**GOAL OF THE EXERCISE:** Exact copies of the lines from the one holding "Task: Click the Zoom magnifier icon" through the last line of the entries below are to be printed, with pictures omitted.

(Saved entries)
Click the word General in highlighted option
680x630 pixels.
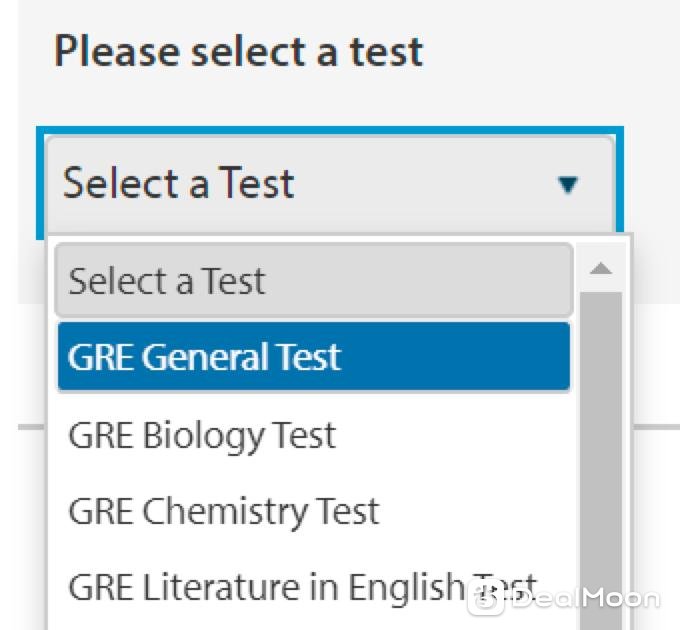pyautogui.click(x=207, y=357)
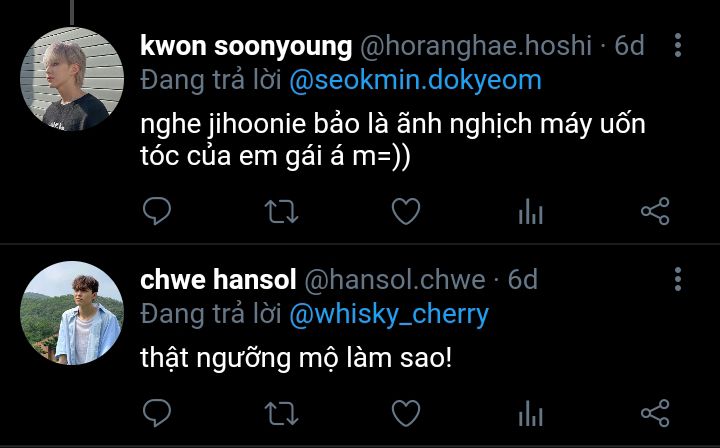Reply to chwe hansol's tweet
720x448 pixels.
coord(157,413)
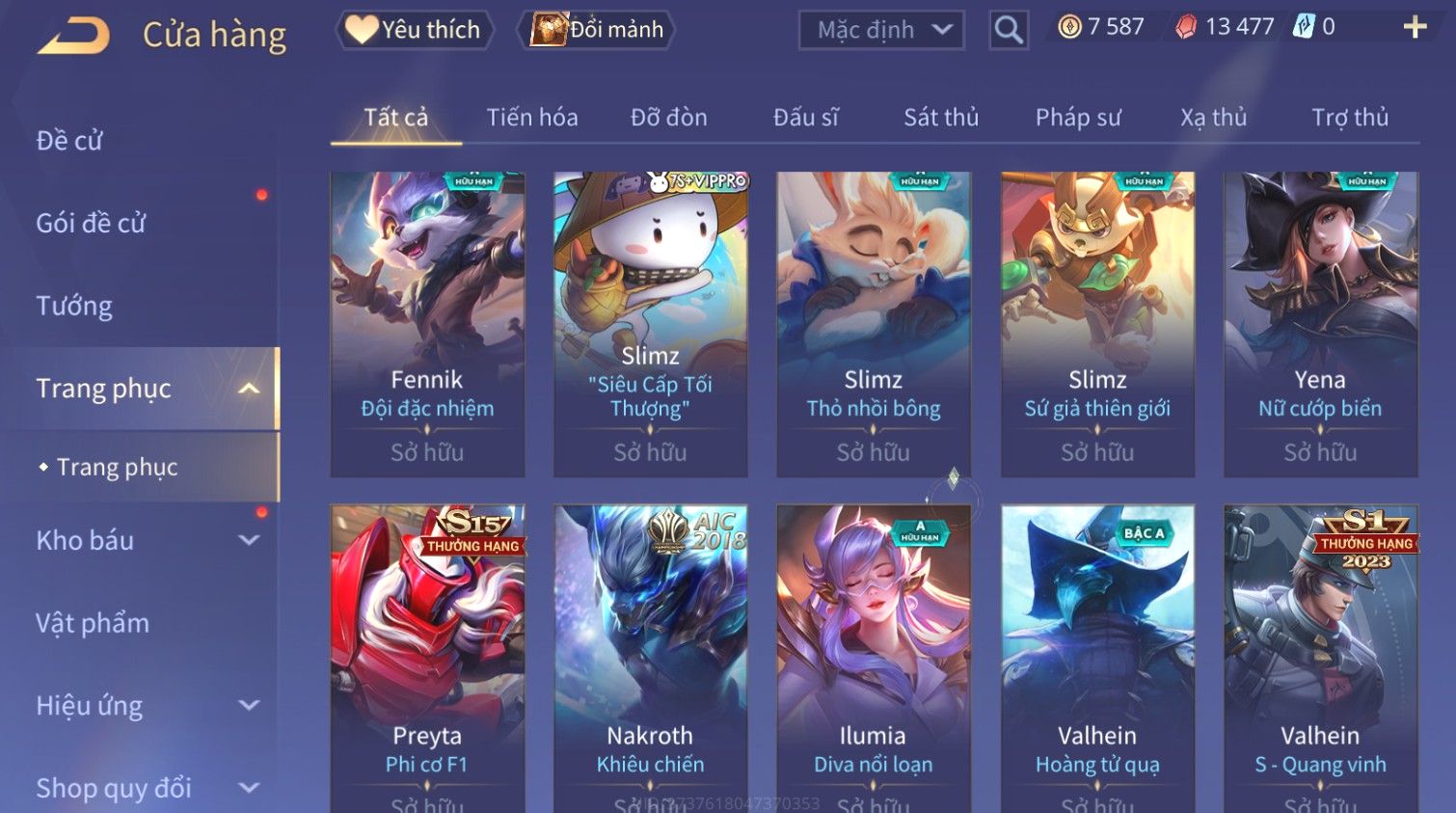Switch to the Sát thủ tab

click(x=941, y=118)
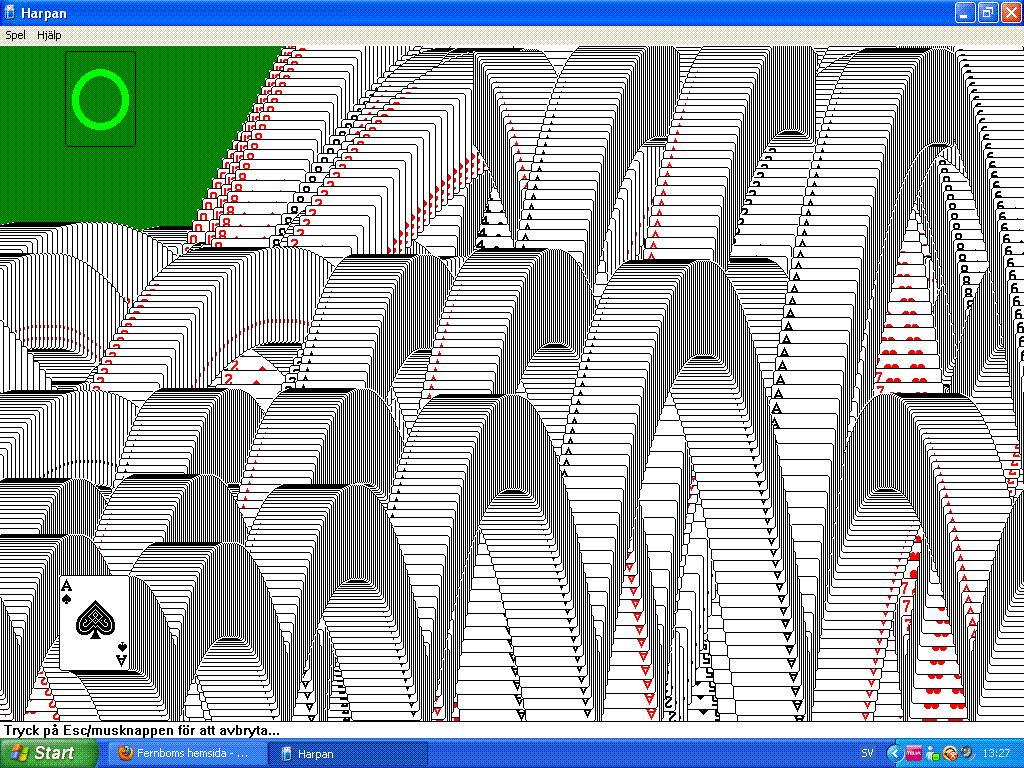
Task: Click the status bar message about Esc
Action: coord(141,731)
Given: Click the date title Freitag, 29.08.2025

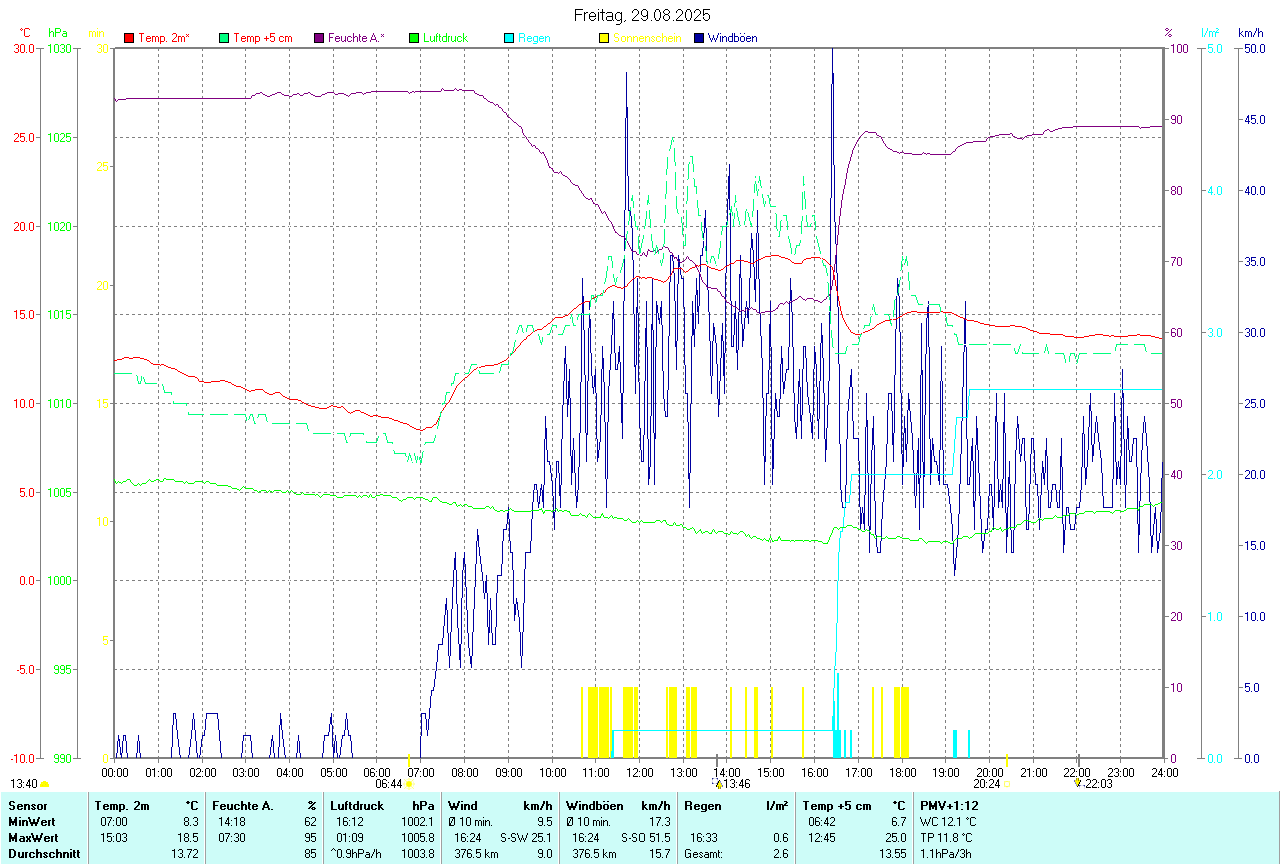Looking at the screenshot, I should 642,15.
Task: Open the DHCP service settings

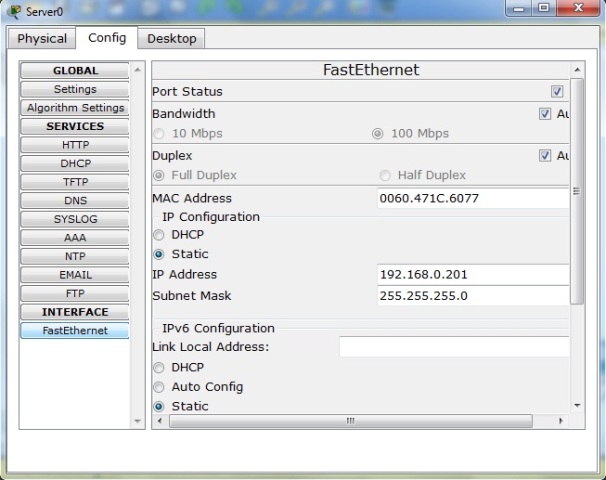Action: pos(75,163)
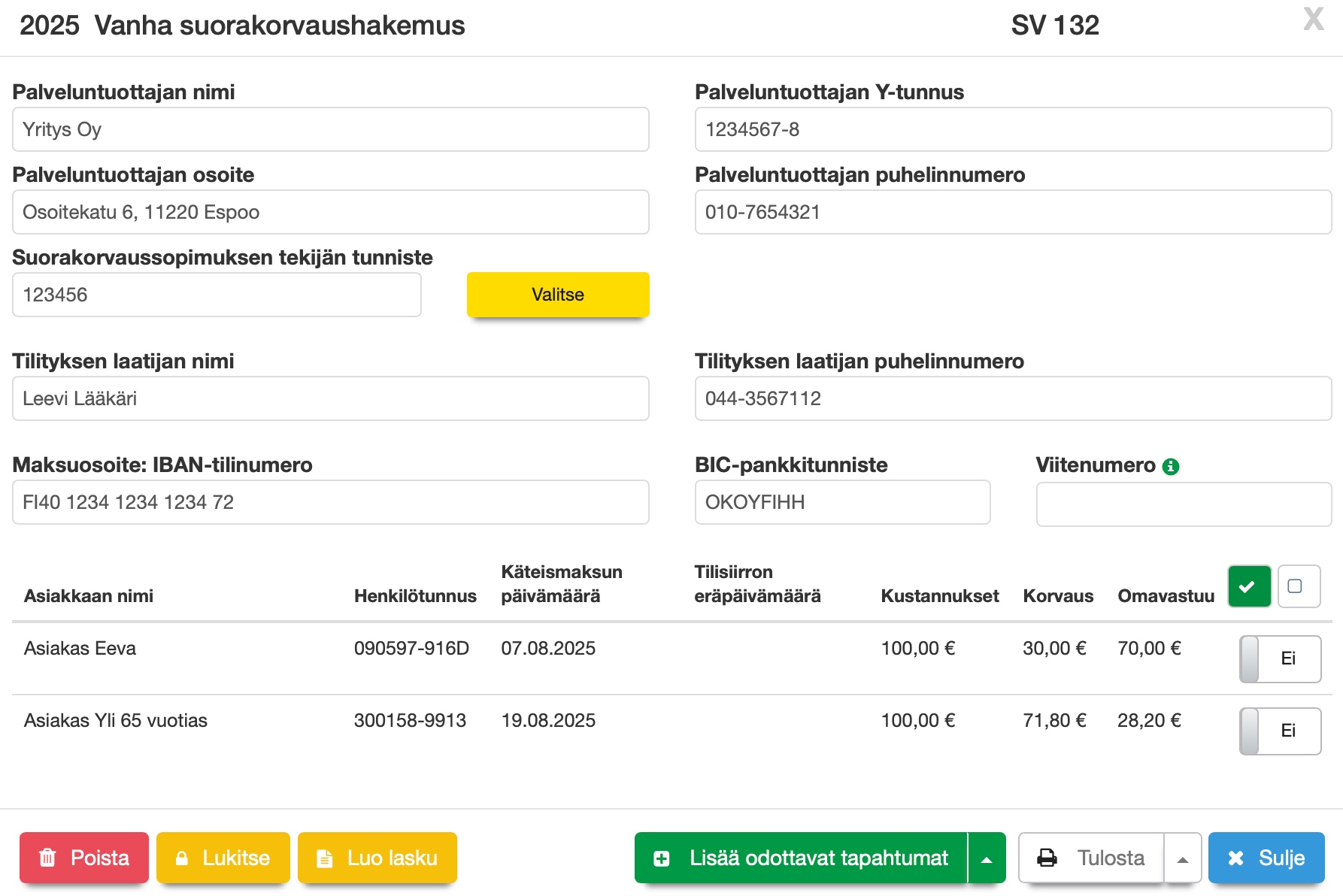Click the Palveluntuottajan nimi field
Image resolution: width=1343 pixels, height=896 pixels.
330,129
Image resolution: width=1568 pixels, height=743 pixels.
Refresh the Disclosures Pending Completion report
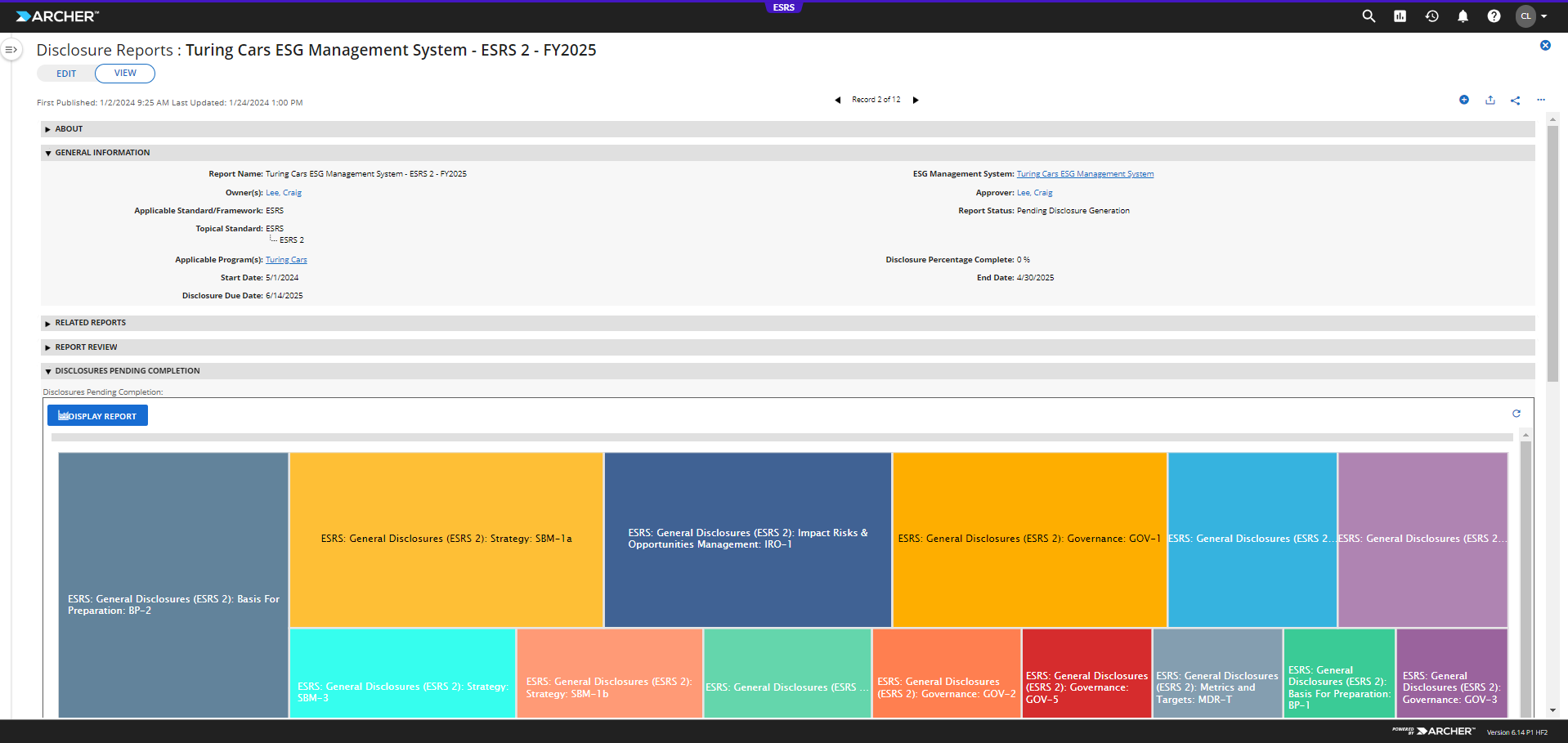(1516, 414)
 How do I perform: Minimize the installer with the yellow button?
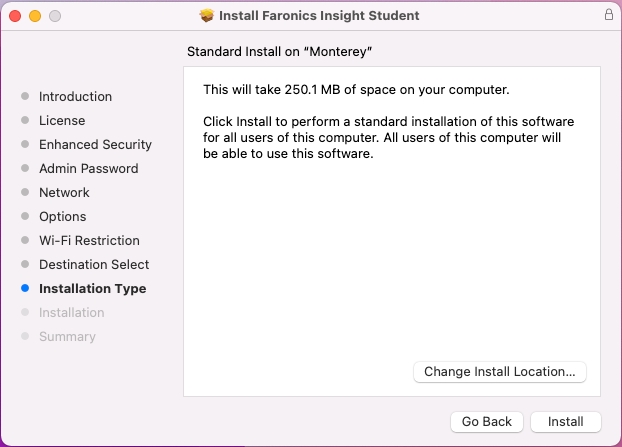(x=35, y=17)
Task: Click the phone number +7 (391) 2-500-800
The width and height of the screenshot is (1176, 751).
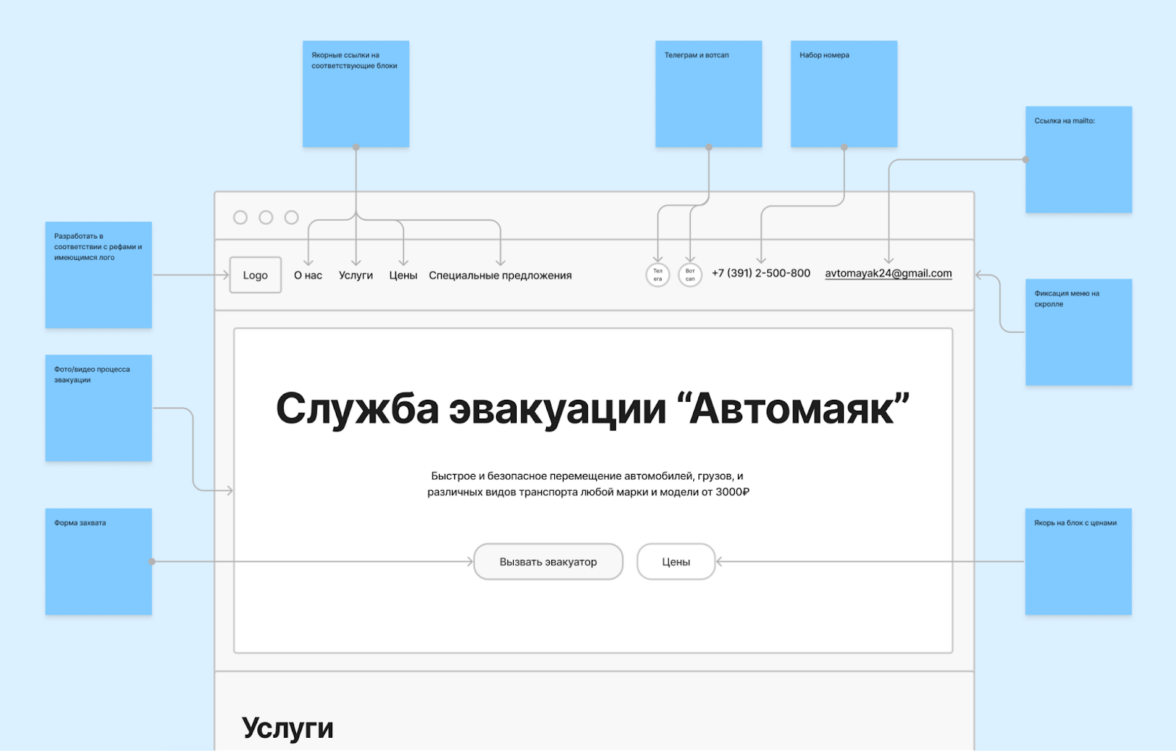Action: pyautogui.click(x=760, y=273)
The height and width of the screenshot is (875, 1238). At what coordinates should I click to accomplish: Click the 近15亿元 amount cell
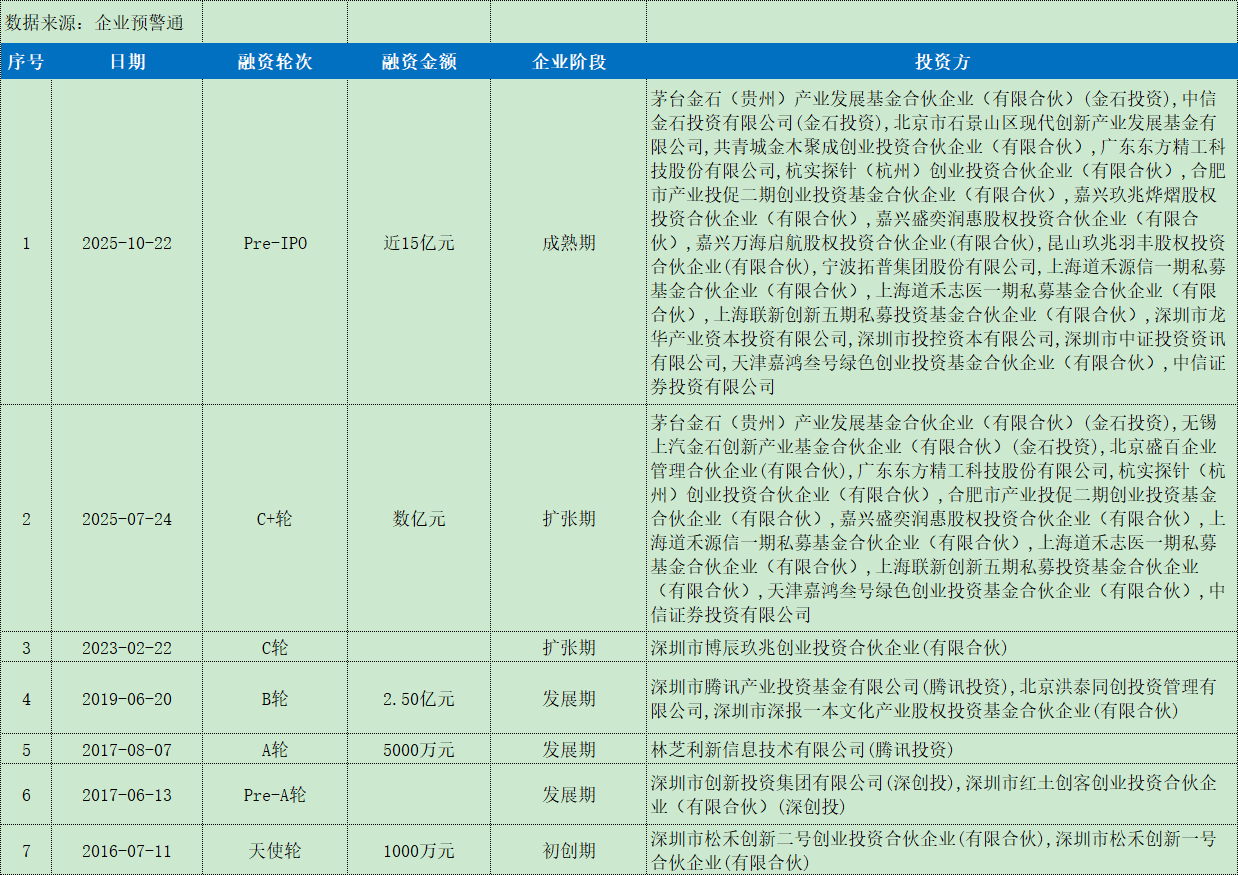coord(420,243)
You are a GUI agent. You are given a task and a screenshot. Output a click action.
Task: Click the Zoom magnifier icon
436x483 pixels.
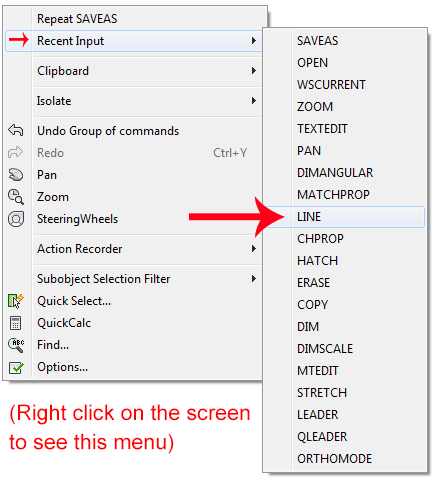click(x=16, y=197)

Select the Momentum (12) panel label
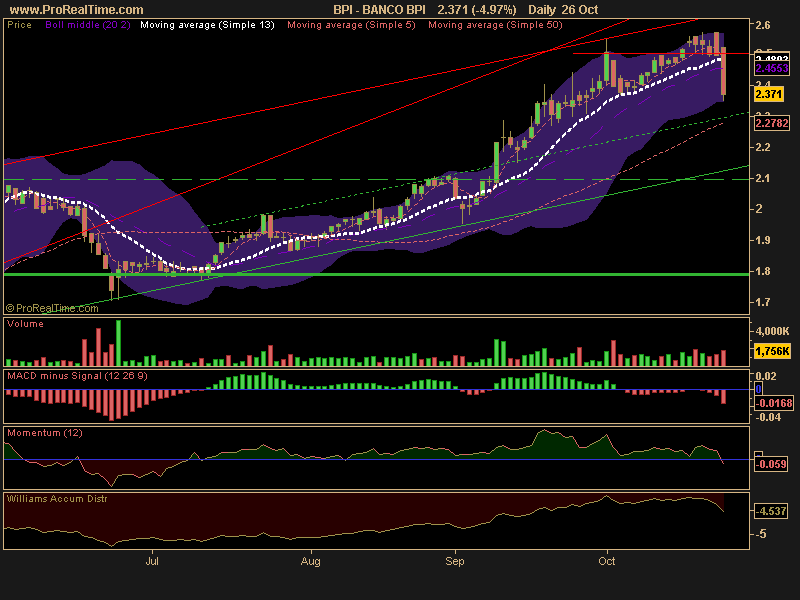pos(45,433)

**ANSWER SECTION:**
Task: Click the Zoom magnifier icon
436x483 pixels.
click(x=16, y=197)

Select the Momentum (12) panel label
pos(45,433)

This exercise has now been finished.